◆ **INSTRUCTION**: Can you copy out the records word for word, starting at the line containing "the bot comment" and continuing through the last line of the records, with both of those lines included?

>>>

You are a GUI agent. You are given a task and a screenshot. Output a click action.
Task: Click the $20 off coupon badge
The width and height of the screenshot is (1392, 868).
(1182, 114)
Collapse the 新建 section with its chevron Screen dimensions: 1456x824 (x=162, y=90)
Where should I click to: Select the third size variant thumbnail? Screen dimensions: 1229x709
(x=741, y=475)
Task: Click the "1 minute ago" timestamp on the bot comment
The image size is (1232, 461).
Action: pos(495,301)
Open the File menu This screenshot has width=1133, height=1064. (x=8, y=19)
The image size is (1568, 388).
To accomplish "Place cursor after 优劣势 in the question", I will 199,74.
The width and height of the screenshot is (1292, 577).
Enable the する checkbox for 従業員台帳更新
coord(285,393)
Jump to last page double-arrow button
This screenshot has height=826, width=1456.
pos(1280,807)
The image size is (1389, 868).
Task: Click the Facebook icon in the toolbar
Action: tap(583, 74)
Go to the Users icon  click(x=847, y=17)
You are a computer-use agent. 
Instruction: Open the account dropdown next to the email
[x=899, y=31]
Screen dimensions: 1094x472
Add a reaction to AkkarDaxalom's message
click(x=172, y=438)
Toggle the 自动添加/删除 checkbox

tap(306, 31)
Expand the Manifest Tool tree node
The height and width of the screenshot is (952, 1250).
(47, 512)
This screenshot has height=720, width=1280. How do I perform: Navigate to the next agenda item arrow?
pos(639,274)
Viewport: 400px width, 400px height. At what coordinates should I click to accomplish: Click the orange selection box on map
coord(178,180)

<<<

◆ **WRITTEN SOLUTION**:
Task: Click the "1 minute ago" timestamp on the bot comment
The image size is (1232, 461).
Action: pos(495,301)
Open the File menu This screenshot has width=1133, height=1064. (x=8, y=19)
The image size is (1568, 388).
To accomplish "Place cursor after 优劣势 in the question", I will 199,74.
The width and height of the screenshot is (1292, 577).
Enable the する checkbox for 従業員台帳更新
coord(285,393)
Jump to last page double-arrow button
This screenshot has height=826, width=1456.
pos(1280,807)
The image size is (1389, 868).
Task: Click the Facebook icon in the toolbar
Action: tap(583, 74)
Go to the Users icon  click(x=847, y=17)
You are a computer-use agent. 
Instruction: Open the account dropdown next to the email
[x=899, y=31]
Screen dimensions: 1094x472
Add a reaction to AkkarDaxalom's message
click(x=172, y=438)
Toggle the 自动添加/删除 checkbox

tap(306, 31)
Expand the Manifest Tool tree node
The height and width of the screenshot is (952, 1250).
(47, 512)
This screenshot has height=720, width=1280. How do I perform: Navigate to the next agenda item arrow?
pos(639,274)
Viewport: 400px width, 400px height. At what coordinates should I click to accomplish: Click the orange selection box on map
coord(178,180)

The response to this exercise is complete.